Oil price slump is a good thing for explorers, says report
20 SEPTEMBER
The oil price slump will make major explorers more profitable as they are forced to focus on lower-cost, better-quality prospects, industry experts Wood Mackenzie have forecast.
Energy giants have ditched "high-cost, high-risk" exploration plays such as "elephant hunting in the Arctic" as the economics of lower oil prices make them concentrate on their best drilling prospects, Dr Andrew Latham, Wood Mackenzie's vice-president of exploration research, said.
Oil majors’ profits have been hammered by the collapse in prices since summer 2014 amid global oversupply.
But Dr Latham argued that "the economics of exploration were already broken back in 2014, when oil was at $100 per barrel", with many discoveries even then not being developed against a backdrop of rising costs and lower returns.
"One positive side effect of the downturn that we have seen is that the majors have changed the way they approach exploration, leading to improved returns, even at lower prices," he said.
In a report, Wood Mackenzie concludes that the oil majors have actually been underperforming the rest of the industry on conventional oil and gas exploration returns for most of the last decade, making on average 6pc returns compared with an industry average of 10pc.
However, last year the oil majors overtook their smaller rivals on exploration returns as they slashed their spending, from a combined total of $15bn in 2014 to $7bn last year.

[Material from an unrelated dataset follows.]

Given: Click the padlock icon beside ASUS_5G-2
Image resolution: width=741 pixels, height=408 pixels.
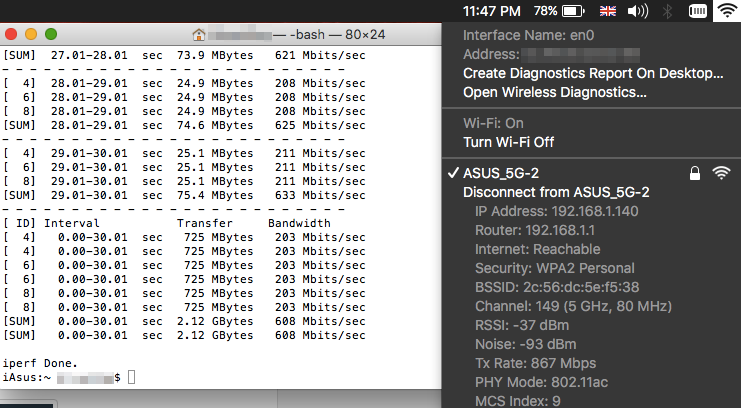Looking at the screenshot, I should 694,173.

The amount spent on every exploratory well plunged to $83m, the lowest level since 2008.
“Smaller budgets have required them to choose only their best prospects for drilling, including more wells close to existing fields. The industry now has in prospect a different – and potentially more profitable – future,” Dr Latham said.
Major explorers were now focusing on drilling in areas with proven geology, favourable tax regimes, low costs and low political risk, as well as new ways of operating more efficiently.
Instead of discovering large new conventional oil and gas plays for growth, they were instead looking at unconventional oil and gas, techniques to enhance recovery from existing sites, and growth through mergers and acquisitions, the report said.
“The end result will be a leaner, more fit-for-purpose sector, and will see the majors and the rest of the industry returning exploration to profitability at $60 oil price.”